College Students Have Alarming Ignorance About Credit Card Use
According to a recent survey published by five colleges in conjunction with Financial Literacy Month, financial literacy on college campuses seems to be dangerously lacking:
- Widespread use. First, the use of credit cards is ubiquitous among college campuses. Sources indicate that 70 percent of college students in the United States possess some type of credit card.
- Widespread ignorance. Now, the unsettling news. According to the survey, of these millions of students who hold credit cards, only one out of every six student knows the interest rate for late payments on his or her credit card. In addition, 75 percent of students do not know how large their late payment charges are, and a staggering 70 percent do not know how much they will be charged if they go over their balance limit.
- Consequences.
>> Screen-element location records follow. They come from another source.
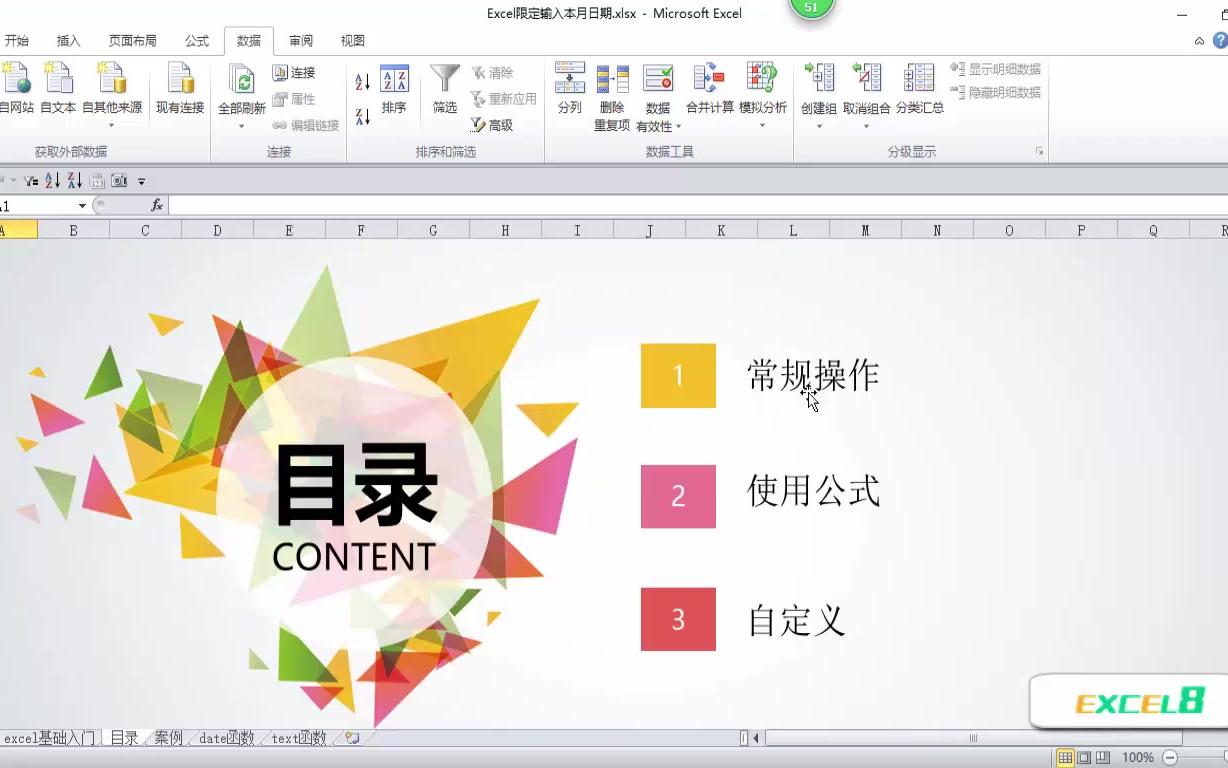Expand the 创建组 (Group) dropdown arrow

pyautogui.click(x=820, y=126)
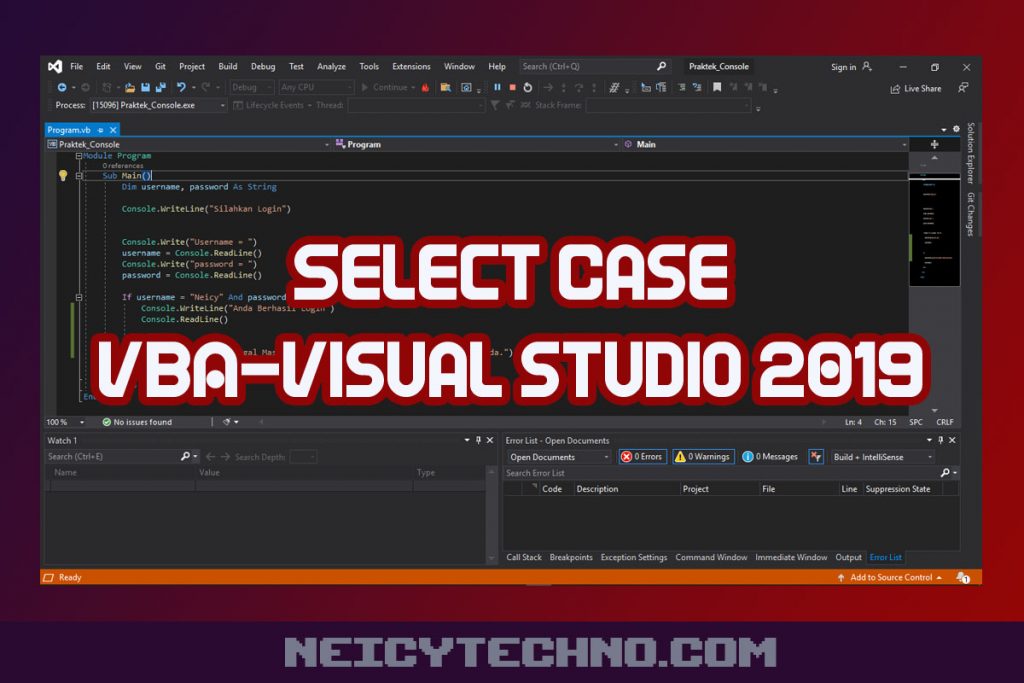Click the bookmark icon in the toolbar

(717, 88)
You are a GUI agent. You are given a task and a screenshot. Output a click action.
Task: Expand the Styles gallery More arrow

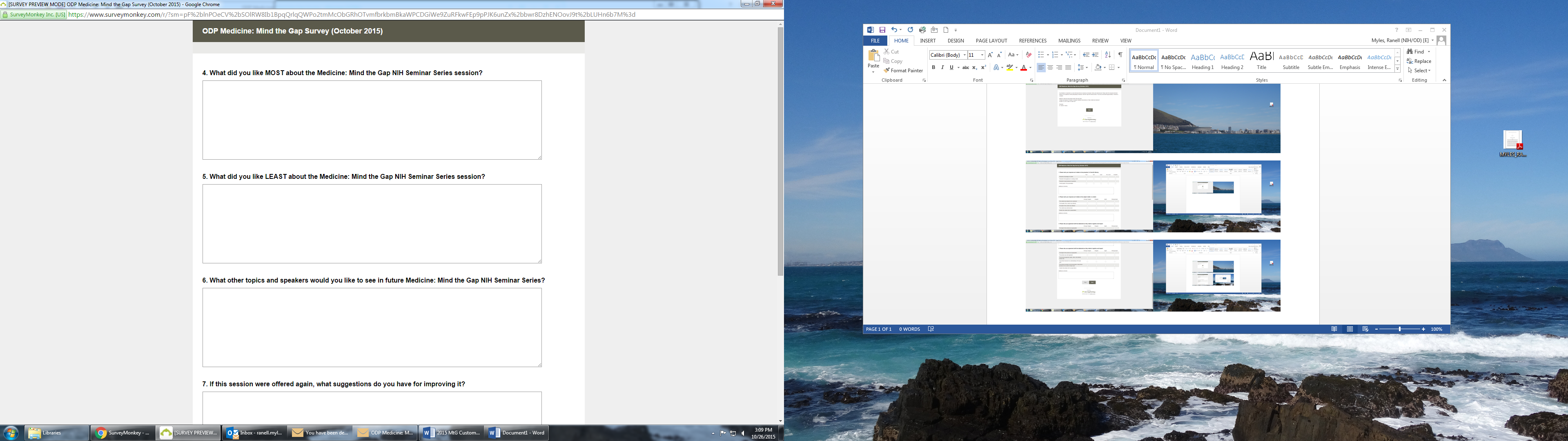[1398, 69]
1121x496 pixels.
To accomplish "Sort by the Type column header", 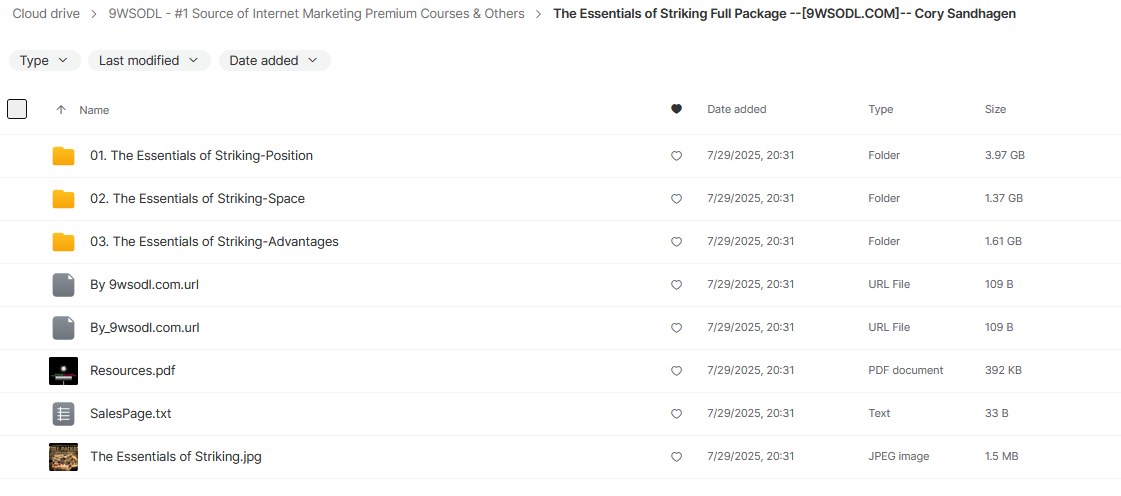I will (880, 110).
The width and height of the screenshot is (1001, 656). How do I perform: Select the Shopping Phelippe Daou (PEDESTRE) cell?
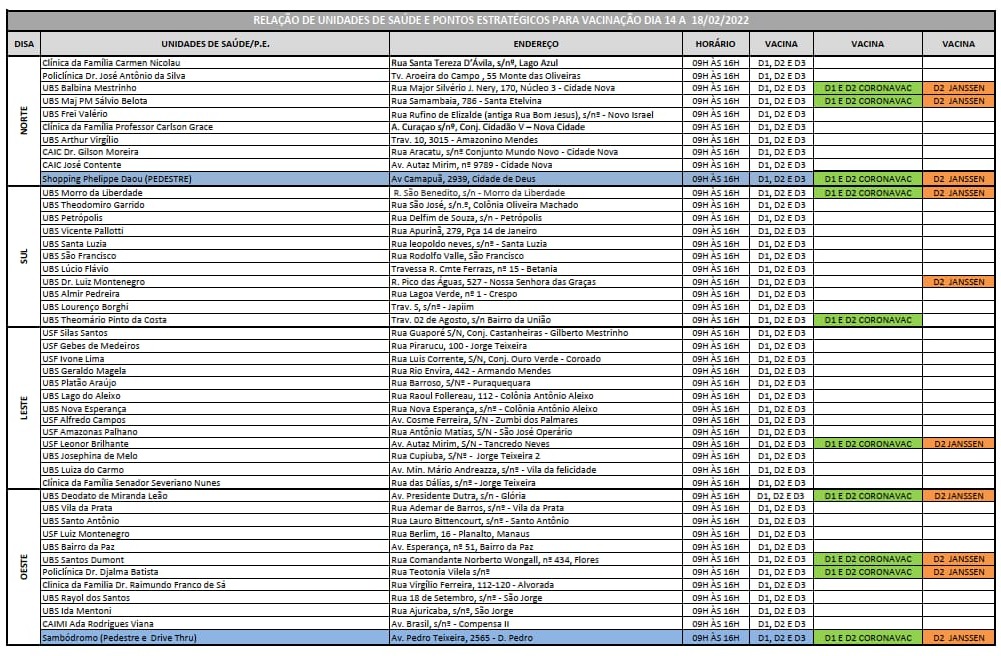[213, 179]
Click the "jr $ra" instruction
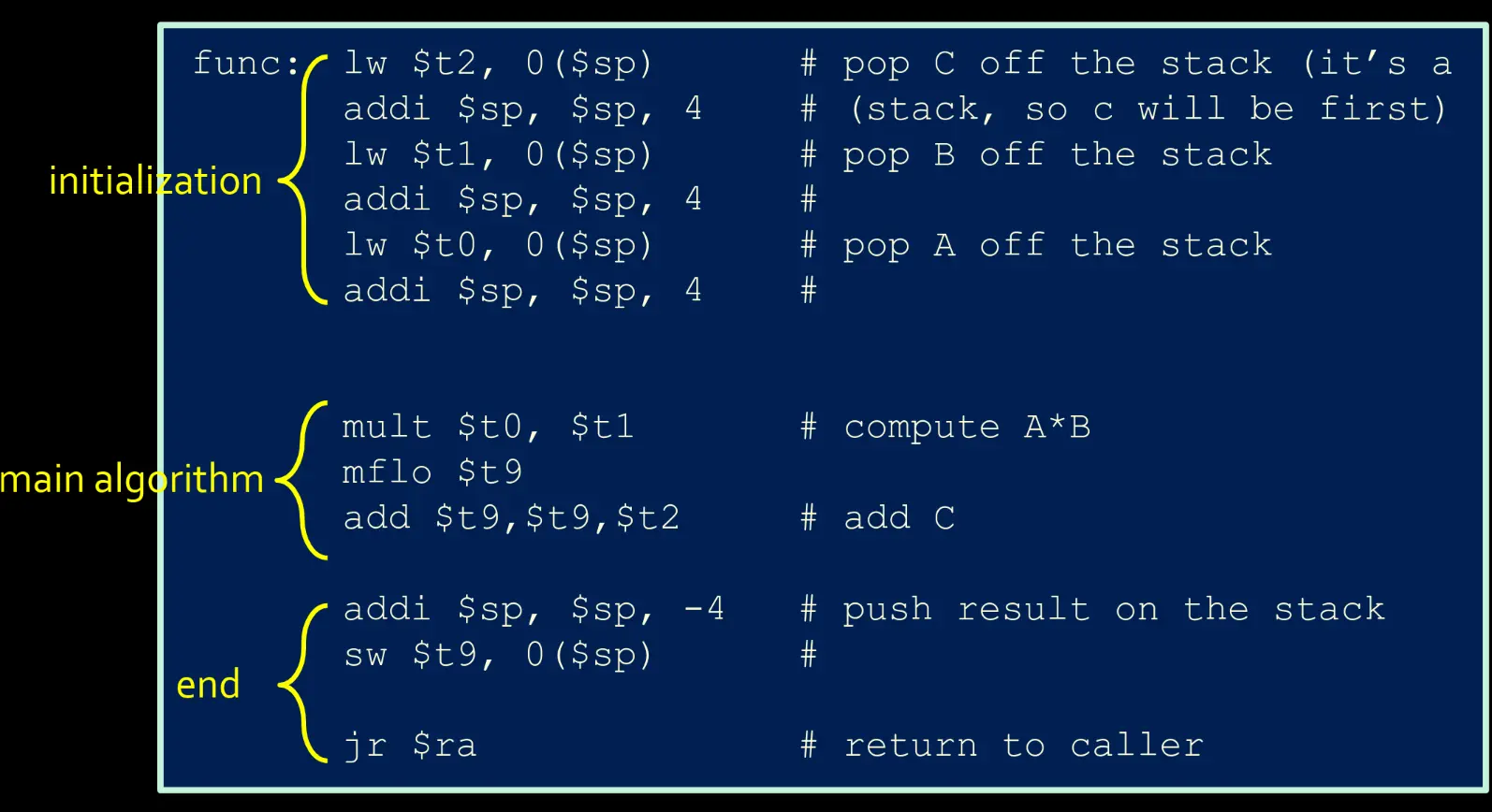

Thanks in large part to the lack of awareness about interest rates and balance limits, more than 90 percent of college students who use credit cards are carrying some amount of credit card debt each month, according to the survey cited in Fox Business.
The numbers are frightening, and the authors of the survey did not mince words when describing the nature of the results.
According to the authors, the students surveyed “lacked even basic financial knowledge of a common credit tool” that many of them use every day for basic purchases.
Placing their tongues firmly in the cheeks, the study’s authors also wryly noted that “[t]here is no way to describe these results as a success in education of financial literacy.”
To add further mystery to the study, a large majority of the students who took the survey were business majors, who are, at least in theory, the most financially savvy students on campus.
One wonders just how bad the numbers may have been if the survey had focused on students outside the business field.